> **REQUIRED ACTION**
The answer is a stretch of the material below, returned exactly: the line containing "Task: Click the pin", the line containing "Given: Click the Help book icon", and all lines between.

> **ENTRIES PROVIDED**
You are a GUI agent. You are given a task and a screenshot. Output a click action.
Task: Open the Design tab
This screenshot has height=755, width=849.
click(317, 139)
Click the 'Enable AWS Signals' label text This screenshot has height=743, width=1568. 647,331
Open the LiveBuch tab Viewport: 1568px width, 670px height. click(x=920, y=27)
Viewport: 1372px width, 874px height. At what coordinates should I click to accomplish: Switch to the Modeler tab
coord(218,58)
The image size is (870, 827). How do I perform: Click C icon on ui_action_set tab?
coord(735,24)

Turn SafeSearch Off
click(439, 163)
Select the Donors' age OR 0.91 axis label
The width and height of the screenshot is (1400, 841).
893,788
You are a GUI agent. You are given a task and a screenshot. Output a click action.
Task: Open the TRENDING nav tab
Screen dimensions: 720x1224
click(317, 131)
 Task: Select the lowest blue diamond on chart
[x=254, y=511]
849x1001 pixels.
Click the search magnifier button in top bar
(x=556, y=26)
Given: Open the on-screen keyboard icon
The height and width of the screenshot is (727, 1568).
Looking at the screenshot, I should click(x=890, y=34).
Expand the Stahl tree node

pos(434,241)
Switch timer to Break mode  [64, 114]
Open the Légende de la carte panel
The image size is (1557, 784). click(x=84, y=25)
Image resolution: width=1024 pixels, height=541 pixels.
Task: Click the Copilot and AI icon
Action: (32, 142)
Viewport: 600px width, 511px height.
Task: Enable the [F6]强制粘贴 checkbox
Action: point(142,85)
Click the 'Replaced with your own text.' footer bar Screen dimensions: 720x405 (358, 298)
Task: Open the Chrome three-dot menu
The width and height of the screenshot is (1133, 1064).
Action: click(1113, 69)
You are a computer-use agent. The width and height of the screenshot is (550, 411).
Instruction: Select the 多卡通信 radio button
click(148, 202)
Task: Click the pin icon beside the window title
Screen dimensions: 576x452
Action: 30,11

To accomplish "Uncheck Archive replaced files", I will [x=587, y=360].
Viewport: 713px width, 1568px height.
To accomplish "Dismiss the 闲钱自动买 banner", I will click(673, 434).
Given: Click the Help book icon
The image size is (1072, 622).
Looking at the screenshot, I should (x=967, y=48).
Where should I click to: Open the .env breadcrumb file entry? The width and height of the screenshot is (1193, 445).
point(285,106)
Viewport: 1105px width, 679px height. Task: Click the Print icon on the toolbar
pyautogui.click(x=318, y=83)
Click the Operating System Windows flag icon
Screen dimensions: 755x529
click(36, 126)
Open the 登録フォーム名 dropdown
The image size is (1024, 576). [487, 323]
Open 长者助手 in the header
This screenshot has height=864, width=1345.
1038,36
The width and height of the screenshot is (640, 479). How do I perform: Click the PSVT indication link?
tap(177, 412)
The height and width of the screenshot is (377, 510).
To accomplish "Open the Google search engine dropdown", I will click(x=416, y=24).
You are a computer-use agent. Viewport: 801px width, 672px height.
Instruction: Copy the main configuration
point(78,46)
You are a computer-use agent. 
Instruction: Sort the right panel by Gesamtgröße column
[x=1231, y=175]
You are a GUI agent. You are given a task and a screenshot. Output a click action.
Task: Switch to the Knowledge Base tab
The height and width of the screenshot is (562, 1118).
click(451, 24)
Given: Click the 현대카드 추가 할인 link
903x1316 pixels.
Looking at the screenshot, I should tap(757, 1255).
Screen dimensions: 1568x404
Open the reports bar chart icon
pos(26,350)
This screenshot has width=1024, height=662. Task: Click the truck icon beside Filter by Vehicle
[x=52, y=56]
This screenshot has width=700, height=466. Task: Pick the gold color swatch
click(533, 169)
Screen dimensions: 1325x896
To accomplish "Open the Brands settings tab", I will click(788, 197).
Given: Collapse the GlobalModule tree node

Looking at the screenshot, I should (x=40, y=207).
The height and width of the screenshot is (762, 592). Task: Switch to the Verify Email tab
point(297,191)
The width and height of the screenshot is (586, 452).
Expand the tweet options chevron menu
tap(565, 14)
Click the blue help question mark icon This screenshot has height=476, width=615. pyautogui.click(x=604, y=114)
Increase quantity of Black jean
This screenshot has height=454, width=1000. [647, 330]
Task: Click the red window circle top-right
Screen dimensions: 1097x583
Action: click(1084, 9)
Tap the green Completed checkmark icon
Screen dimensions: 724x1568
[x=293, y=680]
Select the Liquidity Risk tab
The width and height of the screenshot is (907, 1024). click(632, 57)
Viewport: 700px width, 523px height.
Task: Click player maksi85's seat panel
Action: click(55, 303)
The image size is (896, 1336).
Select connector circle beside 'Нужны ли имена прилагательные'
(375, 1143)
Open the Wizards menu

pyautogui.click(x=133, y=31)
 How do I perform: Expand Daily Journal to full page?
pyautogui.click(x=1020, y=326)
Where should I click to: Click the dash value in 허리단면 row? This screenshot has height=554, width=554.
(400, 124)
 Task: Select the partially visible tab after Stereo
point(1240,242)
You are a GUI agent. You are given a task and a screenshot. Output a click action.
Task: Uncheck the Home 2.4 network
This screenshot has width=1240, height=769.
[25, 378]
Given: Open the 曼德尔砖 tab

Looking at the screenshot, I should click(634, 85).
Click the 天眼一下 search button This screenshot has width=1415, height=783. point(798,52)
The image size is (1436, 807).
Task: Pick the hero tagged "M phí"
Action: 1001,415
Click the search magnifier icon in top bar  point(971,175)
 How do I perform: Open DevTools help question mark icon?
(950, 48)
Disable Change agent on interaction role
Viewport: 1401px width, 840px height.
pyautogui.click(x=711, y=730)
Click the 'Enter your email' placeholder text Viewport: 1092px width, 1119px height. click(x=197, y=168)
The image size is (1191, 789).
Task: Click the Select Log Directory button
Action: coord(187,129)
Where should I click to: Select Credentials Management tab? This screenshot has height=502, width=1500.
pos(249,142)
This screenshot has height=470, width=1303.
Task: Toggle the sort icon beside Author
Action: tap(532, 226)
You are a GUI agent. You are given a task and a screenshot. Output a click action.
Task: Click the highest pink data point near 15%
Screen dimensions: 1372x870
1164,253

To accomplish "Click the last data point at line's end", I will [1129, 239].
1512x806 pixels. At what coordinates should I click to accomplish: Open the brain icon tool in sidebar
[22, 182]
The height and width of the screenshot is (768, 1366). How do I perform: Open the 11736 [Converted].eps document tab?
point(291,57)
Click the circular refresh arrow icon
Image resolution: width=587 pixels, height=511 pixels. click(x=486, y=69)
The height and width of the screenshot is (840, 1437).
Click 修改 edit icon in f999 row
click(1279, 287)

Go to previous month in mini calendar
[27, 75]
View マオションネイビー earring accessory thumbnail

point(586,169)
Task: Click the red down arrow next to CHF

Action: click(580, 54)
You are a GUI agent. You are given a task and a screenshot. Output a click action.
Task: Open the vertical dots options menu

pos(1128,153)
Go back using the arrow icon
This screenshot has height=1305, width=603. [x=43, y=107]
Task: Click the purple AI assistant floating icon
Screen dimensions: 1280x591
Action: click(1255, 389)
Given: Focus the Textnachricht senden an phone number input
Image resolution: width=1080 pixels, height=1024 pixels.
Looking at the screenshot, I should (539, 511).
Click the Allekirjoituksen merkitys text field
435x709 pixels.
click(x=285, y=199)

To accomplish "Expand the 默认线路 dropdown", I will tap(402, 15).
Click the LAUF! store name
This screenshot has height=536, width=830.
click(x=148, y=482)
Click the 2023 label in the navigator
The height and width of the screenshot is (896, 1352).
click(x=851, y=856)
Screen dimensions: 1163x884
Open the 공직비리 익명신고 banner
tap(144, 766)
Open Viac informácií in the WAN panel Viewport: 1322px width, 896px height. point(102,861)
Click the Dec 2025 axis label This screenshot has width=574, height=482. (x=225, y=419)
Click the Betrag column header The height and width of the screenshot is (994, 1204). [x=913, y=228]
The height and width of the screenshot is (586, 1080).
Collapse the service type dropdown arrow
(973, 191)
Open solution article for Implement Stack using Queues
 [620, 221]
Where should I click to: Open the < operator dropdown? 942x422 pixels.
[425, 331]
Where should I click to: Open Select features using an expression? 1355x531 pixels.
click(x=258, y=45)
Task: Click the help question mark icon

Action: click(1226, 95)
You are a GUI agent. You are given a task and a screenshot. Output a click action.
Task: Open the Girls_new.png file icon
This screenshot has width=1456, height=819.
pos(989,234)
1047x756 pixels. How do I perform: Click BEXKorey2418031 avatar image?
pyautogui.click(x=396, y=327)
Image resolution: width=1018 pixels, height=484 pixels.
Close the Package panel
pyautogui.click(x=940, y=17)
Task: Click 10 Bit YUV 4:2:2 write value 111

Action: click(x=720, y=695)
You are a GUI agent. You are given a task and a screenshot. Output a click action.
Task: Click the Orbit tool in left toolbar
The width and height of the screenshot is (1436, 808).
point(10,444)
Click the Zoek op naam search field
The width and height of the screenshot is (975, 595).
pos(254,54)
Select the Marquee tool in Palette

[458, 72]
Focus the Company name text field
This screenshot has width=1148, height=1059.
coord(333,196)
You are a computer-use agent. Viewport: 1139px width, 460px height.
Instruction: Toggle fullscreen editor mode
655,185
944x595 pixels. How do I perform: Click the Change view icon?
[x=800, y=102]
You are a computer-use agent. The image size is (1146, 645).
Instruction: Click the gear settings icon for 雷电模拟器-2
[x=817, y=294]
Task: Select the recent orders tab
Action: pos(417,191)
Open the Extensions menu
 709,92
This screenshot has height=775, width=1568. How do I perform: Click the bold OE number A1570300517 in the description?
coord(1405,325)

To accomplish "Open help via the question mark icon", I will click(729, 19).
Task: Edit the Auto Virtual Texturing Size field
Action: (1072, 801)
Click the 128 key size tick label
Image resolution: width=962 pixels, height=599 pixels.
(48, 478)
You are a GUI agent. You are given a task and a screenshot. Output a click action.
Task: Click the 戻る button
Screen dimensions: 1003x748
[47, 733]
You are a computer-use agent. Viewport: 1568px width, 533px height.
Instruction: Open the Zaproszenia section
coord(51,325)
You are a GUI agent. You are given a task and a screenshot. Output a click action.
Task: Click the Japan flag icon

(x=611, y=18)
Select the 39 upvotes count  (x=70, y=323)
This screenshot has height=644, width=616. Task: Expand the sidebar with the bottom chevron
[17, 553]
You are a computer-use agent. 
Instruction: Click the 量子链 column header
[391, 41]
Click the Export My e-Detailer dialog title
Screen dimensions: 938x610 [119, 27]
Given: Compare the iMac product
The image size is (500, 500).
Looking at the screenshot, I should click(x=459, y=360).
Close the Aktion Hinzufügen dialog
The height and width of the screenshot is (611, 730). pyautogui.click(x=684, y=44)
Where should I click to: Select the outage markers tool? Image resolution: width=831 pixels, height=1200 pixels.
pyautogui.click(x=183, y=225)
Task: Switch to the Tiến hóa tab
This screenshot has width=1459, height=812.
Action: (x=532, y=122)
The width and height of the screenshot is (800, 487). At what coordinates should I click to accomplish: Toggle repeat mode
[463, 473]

> **RESPONSE TO THIS TASK**
Task: Click the pin icon beside the window title
Screen dimensions: 576x452
Action: 30,11

To accomplish "Uncheck Archive replaced files", I will [x=587, y=360].
Viewport: 713px width, 1568px height.
To accomplish "Dismiss the 闲钱自动买 banner", I will click(673, 434).
Given: Click the Help book icon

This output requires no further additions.